Over the past couple of days, we have talked quite a bit about Apple Inc. (NASDAQ:AAPL)’s tax practices and where the Cupertino based company stands as it moves forward.
While Apple claims that it is doing everything according to the law, there are people on both sides of the fence.
Not sure of what Apple Inc. (NASDAQ:AAPL) is up against? In this case, you can check out our post: Apple Inc. (AAPL)’s 17-Page Statement: For Your Eyes Only
This posts gives you an inside look at the company’s tax policy, including why it feels that they are in compliance with the laws that have been set forth.

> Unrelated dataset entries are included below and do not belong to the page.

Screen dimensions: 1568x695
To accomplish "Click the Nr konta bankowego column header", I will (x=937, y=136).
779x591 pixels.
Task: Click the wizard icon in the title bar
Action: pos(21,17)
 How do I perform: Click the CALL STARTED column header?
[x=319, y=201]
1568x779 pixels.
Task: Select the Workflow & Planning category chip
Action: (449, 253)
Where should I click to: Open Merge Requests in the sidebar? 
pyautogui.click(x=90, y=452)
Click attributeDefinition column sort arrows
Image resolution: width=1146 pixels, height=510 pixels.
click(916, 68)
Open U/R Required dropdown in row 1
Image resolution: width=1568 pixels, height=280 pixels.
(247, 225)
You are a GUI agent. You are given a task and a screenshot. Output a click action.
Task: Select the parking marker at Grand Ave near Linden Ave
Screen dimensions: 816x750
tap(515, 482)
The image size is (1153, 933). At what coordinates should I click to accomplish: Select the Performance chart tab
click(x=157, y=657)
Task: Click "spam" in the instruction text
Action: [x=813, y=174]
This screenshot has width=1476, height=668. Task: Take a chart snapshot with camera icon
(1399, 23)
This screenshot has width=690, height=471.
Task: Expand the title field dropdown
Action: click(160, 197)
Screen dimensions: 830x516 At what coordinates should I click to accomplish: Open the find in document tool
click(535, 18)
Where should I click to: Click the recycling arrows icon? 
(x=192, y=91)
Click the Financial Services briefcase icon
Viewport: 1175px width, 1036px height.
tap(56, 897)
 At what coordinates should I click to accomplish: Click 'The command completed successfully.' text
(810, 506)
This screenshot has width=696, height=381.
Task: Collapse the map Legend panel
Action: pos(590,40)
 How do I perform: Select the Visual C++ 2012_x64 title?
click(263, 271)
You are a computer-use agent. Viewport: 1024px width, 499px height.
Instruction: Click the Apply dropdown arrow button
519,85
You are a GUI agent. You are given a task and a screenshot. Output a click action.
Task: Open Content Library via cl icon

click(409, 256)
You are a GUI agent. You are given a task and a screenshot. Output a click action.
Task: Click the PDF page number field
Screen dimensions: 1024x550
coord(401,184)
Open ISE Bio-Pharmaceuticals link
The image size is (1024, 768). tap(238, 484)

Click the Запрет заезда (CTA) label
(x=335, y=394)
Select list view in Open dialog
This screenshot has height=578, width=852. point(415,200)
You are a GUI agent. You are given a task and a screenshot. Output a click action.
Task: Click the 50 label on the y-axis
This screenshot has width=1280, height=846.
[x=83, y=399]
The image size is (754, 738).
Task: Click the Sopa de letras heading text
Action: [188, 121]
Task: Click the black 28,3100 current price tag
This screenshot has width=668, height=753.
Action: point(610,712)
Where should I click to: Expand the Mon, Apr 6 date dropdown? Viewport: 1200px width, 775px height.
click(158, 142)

If you have been keeping up with this saga, you know there is quite a bit going on. For this reason, it is only natural to be faced with some confusion.
GravitationalPull.net recently published a piece touching on some of the myths associated with Apple Inc. (NASDAQ:AAPL)’s perceive tax avoidance.
It is important to stay aware of the facts as well as the myths that can often times get in the way.
With all this in mind, let’s take a look at the five biggest myths, as published by GravitationalPull.net:
MYTH 1: Apple doesn’t owe U.S. taxes on its sales outside of the United States
Simply put, this is not true. All U.S. based companies are required to pay corporate income tax on all profits.
MYTH 2: Apple is following the spirit of the tax laws
This is more or less a matter of opinion, but there is definitely some gray area that has people confused as to what Apple Inc. (NASDAQ:AAPL) is trying to accomplish.
MYTH 3: Apple doesn’t use tax gimmicks
While Apple executives, including CEO Tim Cook, took the time to talk about tax gimmicks the company does not employ, he did not touch on practices that appear to be borderline from the outside looking in.
MYTH 4: Apple pays the least taxes the law allows
Here is a quote from the piece, touching on this point:
“As a couple of tax experts noted at Tuesday’s hearing, Apple’s tax maneuvers are aggressive but hardly the most aggressive in corporate America, where 30 large companies paid no taxes at all from 2008 to 2010. Just as an example, Apple has chosen to re-route almost all its profits outside of the Americas through no-tax subsidiaries in Ireland. But profits coming from Canada, Brazil and Mexico come home to be taxed in the U.S.
MYTH 5: Apple was singled out for criticism
This is definitely not true, as many other companies have run into similar issues in the past. It is unfair to say that Apple Inc. (NASDAQ:AAPL) is being picked on.
What do you think about these five myths?